NXF_VER="25.10.4" nextflow -c gladiator-config.nf -c "${gladiator_location}/config/containers/docker.config" \
run "${gladiator_location}/workflow/gladiator.nf" --diafiles='dia-spectra/*.mzML' --fastafiles='protein-sequences/*.fasta'
gladiator_location="../gladiator-nf"
NXF_VER="25.10.4" nextflow -c gladiator-config.nf -c "${gladiator_location}/config/containers/podman.config" \
run "${gladiator_location}/workflow/gladiator.nf" --diafiles='dia-spectra/*.mzML' --fastafiles='protein-sequences/*.fasta'
gladiator_location="../gladiator-nf"
NXF_VER="25.10.4" nextflow -c gladiator-config.nf -c "${gladiator_location}/config/containers/singularity.config" \
run "${gladiator_location}/workflow/gladiator.nf" --diafiles='dia-spectra/*.mzML' --fastafiles='protein-sequences/*.fasta'
Results#
Two files should be available in the ./results directory
dia/DIA-peptide-matrix.tsvcontains the intensitities on the peptide level| ProteinName_FullPeptideName | 210820_Grad090_LFQ_A_01.mzML | 210820_Grad090_LFQ_B_01.mzML | |---------------------------------------------------|--------------------------------|--------------------------------| | 1/A2I7N3_LAVSHVIHK | 624895 | 723064 | | 3/sp|P08729|K2C7_HUMAN/Q3KNV1/P08729_VDALNDEINFLR | 2037142 | 1283280 | ...

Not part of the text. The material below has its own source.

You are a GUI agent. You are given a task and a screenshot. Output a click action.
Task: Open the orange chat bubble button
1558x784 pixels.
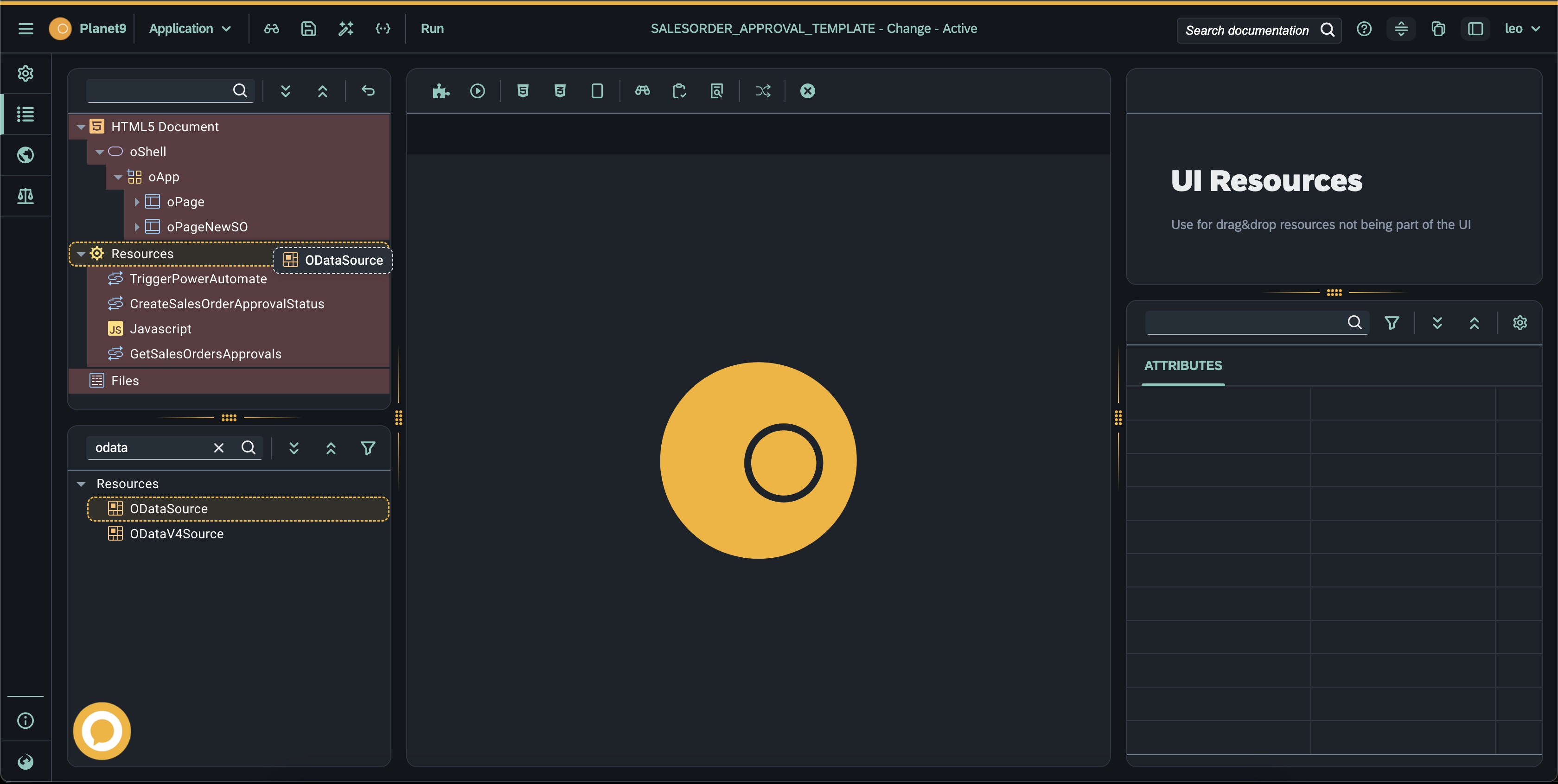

dia/DIA-protein-matrix.tsvcontains intensities are on the protein group level| ProteinName | 210820_Grad090_LFQ_A_01.mzML | 210820_Grad090_LFQ_B_01.mzML | |-----------------------------------------------|------------------------------|------------------------------| | 1/sp|O14561|ACPM_HUMAN | 1410100 | 1359820 | | 2/sp|P0CX49|RL18A_YEAST/sp|P0CX50|RL18B_YEAST | 99249410 | 44970930 | ...
A different output directory can be selected with --outdir parameter.